She left seventeen years ago. Every year on this day I remember her; write a few words, light a lamp, place a garland on her picture, sit quietly in her favourite spot in the garden or make her favourite dish. Then everything is put back into some corner of one's memory till the next occasion.
On the other hand my more flamboyant father became the one whose memory was celebrated in my work and she as usual took the back seat. I discovered a diary last year and that discovery was a defining moment of my existence. It shattered many images I had held on to. It raised many questions, the most important one being whether I had vindicated my mother's sacrifice.
My answer was a letter to a dead mother.
I do not know why I chose this day to share this? It could be a sense of guilt towards one I owed so much to, and yet chose to forsake. It could also be because for the past few days I have come across many women fighting for their survival and dignity just as Kamala did.

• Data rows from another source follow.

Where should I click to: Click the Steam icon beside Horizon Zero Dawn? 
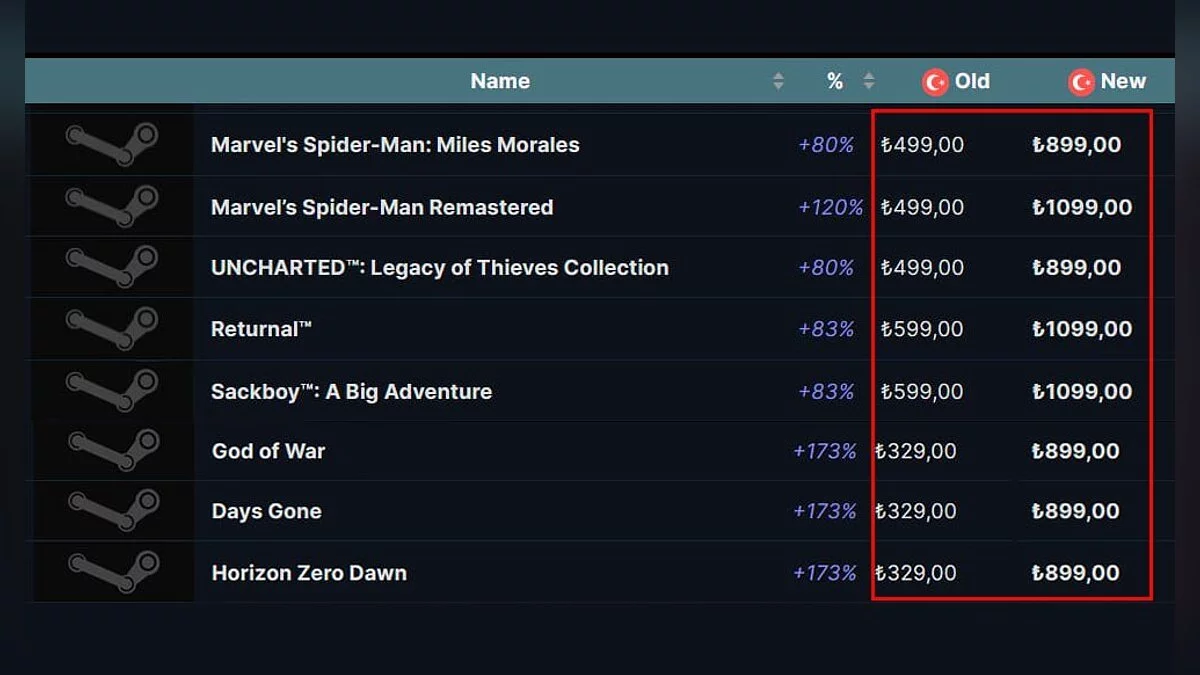112,573
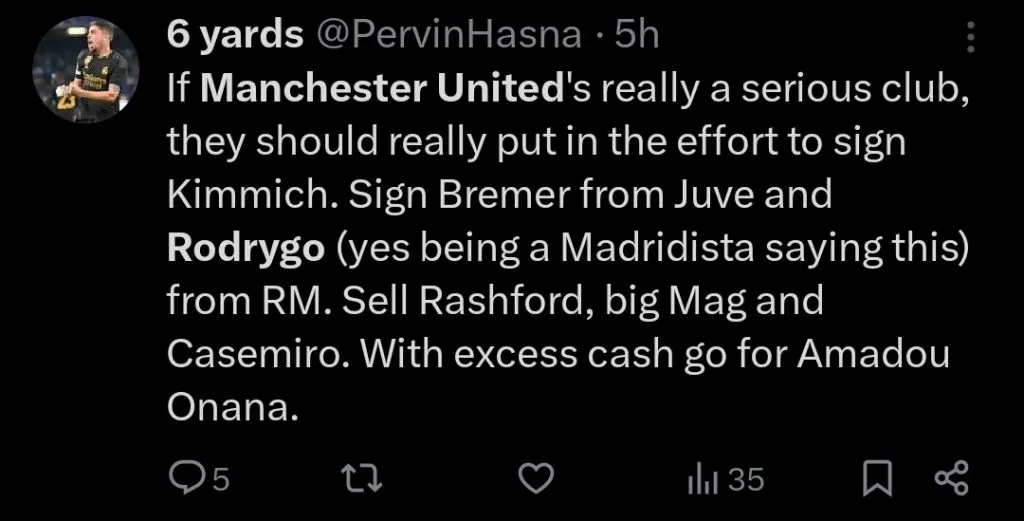Open the 6 yards profile picture
Screen dimensions: 1024x521
tap(84, 71)

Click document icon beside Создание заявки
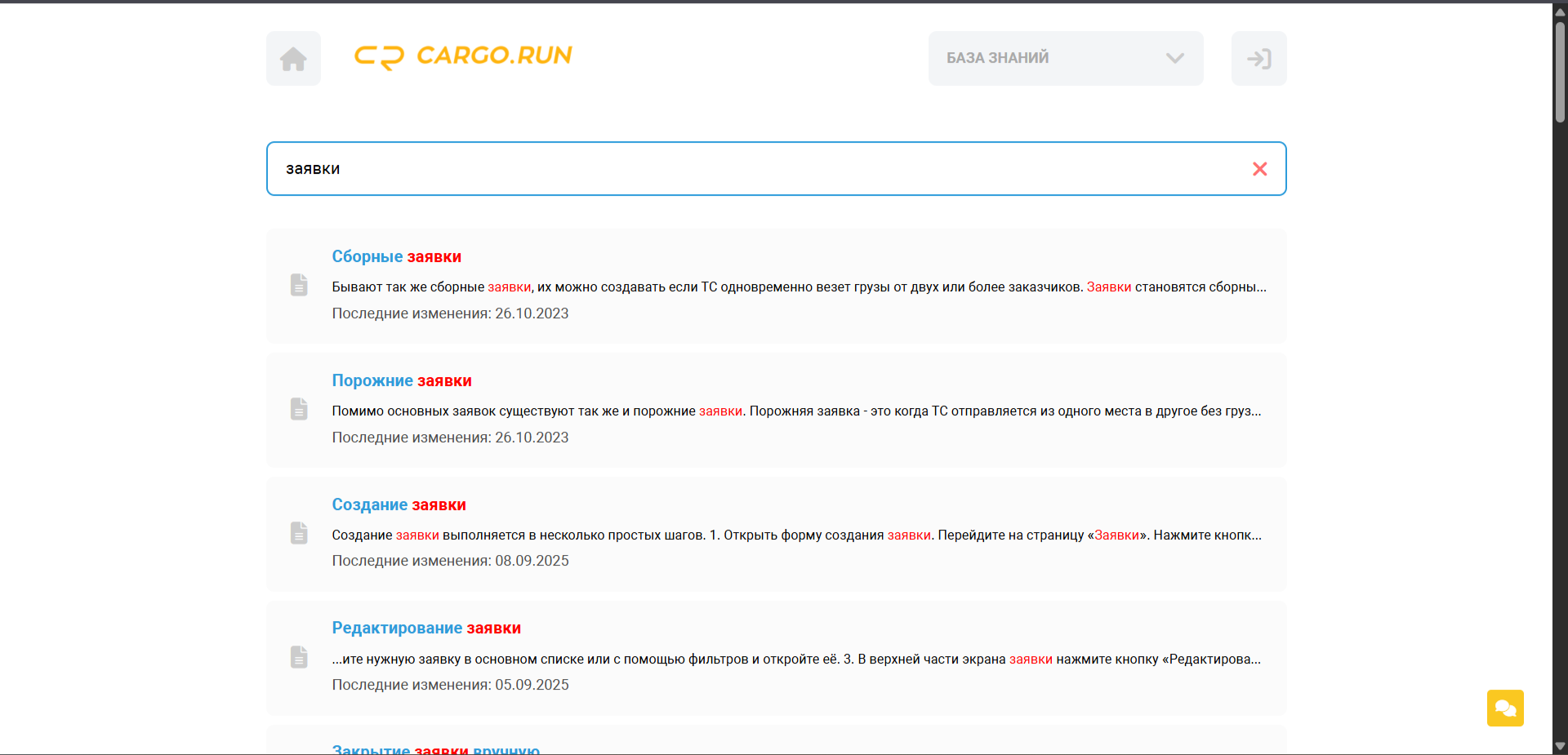click(299, 533)
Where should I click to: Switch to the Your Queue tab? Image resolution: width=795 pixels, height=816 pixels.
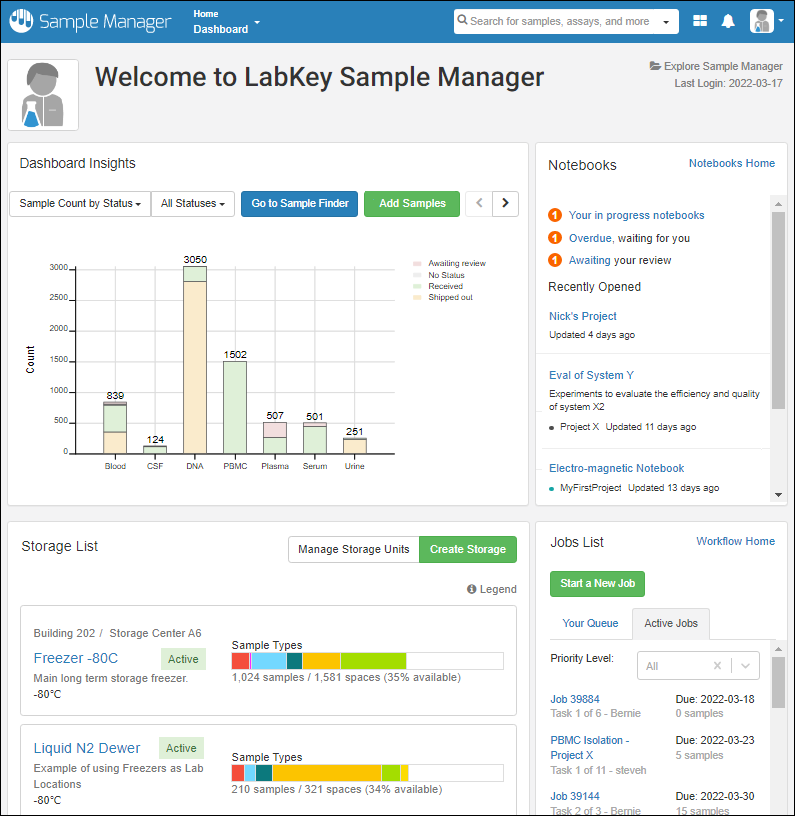pyautogui.click(x=590, y=623)
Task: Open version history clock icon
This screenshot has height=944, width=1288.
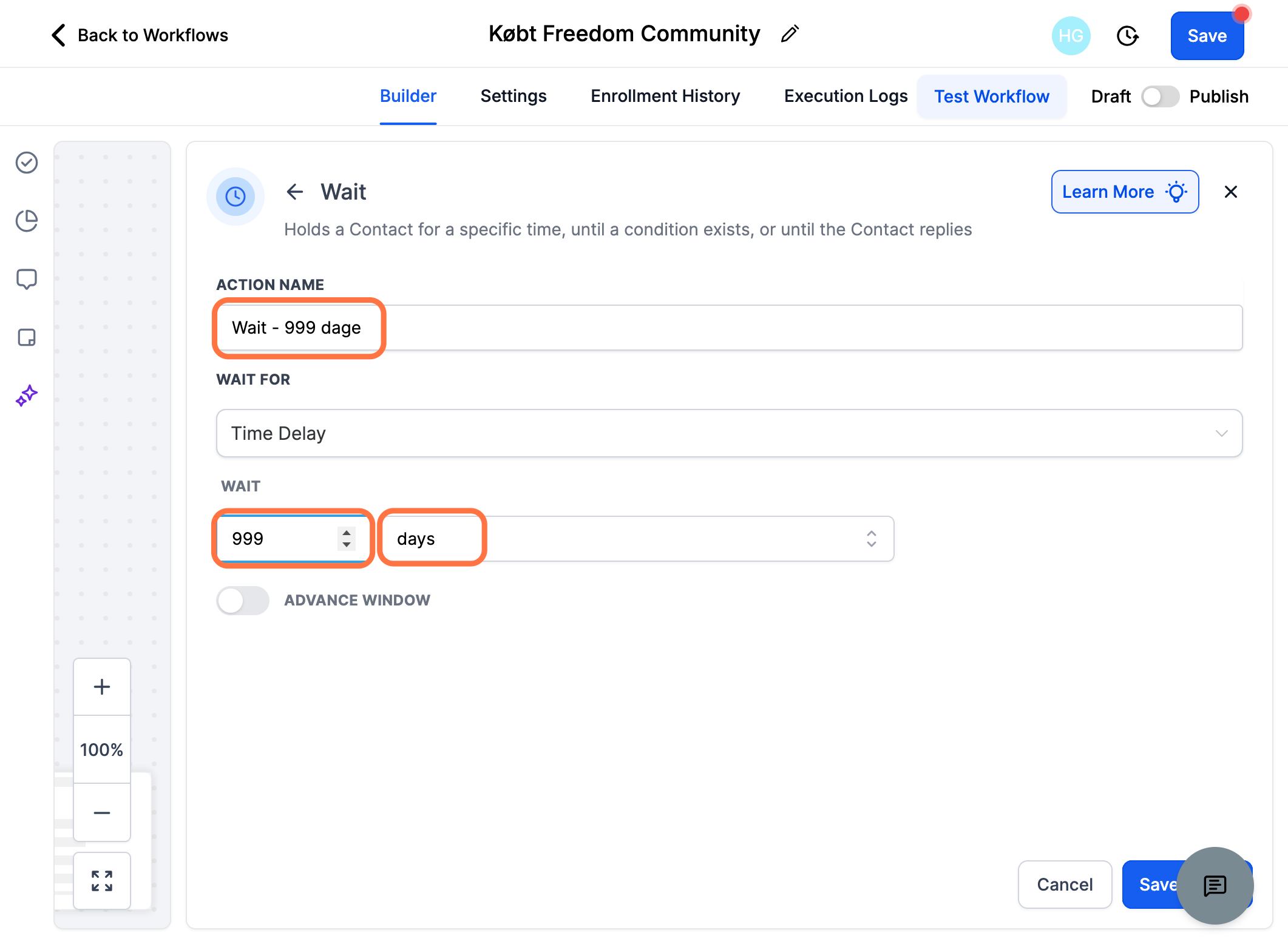Action: (1127, 36)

Last year my friend Abhi decided to immortalise part of Kamala's life in a short film entitled remembering mother, but I still remained locked in silence. But last week when I spent a morning with the women of Sahara House in their Miracle Maids programme something snapped inside. As I watched this motley bunch of ex addicts struggling to learn the ways of the world as they set out to set tables and memorise complex recipes, my mind went back to the small town girl who became and ambassador's wife, beating all odds.
The unbearable heat of that refurbished shed where this handful of ladies toiled made me decide to get them a cooler on this special day in the hope that the breeze it blows carries with it the love and blessings of an incredible woman I called mama!